In Polonia si sta creando un’organizzazione che unirà ex prigionieri politici bielorussi. Lo riporta ” Belsat ” con riferimento all’ex prigioniero politico Alexander Kabanov.

Lo ha annunciato Kabanov durante il dibattito “Prigionieri politici in Bielorussia per il mondo, attivisti per i diritti umani e media”, che si è svolto l’11 giugno a Varsavia.

“Oggi posso annunciare come informazione ufficiale che ci sarà una nuova organizzazione degli ex detenuti della polizia. Sono in corso lavori per garantire che sia ufficialmente registrato”, ha affermato Kabanov.

Come ha detto a Belsat un membro del gruppo di iniziativa per la creazione dell’organizzazione, l’ex prigioniero di polizia Oleg Kulesha , è stata fondata da una comunità di ex prigionieri politici all’estero, che conta più di 70 persone e “aumenta ogni giorno”. Kulesha ritiene che la nuova associazione pubblica sarà ufficialmente registrata già a luglio. Ora i membri della comunità stanno discutendo su come si chiamerà la nuova organizzazione. In una conversazione con un giornalista di Belsatu, Kulesha la chiama l’Associazione degli ex prigionieri politici.

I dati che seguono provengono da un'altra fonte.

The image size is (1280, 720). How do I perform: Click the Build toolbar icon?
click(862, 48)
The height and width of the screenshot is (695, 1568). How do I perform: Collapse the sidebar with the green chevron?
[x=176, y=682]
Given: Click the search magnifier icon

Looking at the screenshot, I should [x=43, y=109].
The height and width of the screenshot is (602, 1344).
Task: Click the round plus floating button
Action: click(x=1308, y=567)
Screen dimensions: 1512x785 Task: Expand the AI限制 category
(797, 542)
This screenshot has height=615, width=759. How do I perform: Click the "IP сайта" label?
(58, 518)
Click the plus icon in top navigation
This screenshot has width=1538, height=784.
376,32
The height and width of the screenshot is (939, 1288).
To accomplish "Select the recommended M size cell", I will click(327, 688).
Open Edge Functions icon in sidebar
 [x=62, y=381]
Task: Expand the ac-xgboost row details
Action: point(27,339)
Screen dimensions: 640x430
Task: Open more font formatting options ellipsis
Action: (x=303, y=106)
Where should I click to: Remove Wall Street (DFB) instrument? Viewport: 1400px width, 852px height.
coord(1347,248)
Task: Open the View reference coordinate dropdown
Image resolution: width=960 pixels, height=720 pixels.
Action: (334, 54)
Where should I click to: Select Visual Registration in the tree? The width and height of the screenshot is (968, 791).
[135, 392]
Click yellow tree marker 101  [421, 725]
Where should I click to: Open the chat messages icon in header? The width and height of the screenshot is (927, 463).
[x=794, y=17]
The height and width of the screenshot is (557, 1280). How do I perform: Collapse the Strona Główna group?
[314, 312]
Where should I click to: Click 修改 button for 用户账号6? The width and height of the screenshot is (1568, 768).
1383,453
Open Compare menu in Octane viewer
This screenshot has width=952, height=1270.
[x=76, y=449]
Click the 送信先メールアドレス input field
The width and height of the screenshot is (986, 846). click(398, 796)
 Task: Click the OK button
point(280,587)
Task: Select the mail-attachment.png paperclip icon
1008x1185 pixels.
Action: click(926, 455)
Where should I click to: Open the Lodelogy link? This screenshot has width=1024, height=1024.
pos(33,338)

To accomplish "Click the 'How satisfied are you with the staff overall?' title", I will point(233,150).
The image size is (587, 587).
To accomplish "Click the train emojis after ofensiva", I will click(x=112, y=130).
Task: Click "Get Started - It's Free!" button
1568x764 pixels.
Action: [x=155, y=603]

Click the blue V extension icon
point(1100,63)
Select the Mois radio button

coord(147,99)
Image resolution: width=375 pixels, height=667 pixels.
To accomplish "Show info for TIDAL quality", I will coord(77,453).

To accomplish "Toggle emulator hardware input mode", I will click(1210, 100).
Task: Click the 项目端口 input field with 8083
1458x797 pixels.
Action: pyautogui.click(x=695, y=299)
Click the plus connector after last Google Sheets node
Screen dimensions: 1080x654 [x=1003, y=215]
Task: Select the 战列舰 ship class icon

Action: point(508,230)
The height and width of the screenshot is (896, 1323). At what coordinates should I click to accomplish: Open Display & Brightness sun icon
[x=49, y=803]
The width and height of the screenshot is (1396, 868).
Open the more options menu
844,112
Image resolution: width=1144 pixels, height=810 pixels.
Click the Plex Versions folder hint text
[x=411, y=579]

“Il nostro obiettivo è aiutare i prigionieri politici. Non dico “ex”, perché un prigioniero politico è per sempre. Le persone che hanno subito torture capiscono che nessuno ci difenderà meglio di noi stessi. Abbiamo una comprensione di ciò che deve essere fatto e di come deve essere fatto, perché ci siamo passati noi stessi”, afferma Kulesha.

Il comitato organizzatore comprende la rappresentante del Gabinetto Unito per le questioni sociali, Olga Garbunova , che un tempo ha avviato la creazione di una comunità di ex prigionieri politici.

Secondo lei, i negoziati sono necessari per capire “sulla base di quale paese o organizzazione può essere istituito un tale fondo”.

“È importante capire che la Bielorussia ha un gran numero di prigionieri di polizia”, ​​ha osservato Garbunova. “E capisco le domande della comunità internazionale su chi dovrebbe sostenere queste persone in generale, perché dovrebbe diventare un peso per altri paesi e governi, quali sono le prospettive di tale assistenza”.

“In realtà, la prospettiva è enorme. Oltre alle considerazioni umanitarie, i prigionieri politici rappresentano una società democratica: sono difensori dei diritti umani, attivisti, giornalisti e così via”, ha spiegato.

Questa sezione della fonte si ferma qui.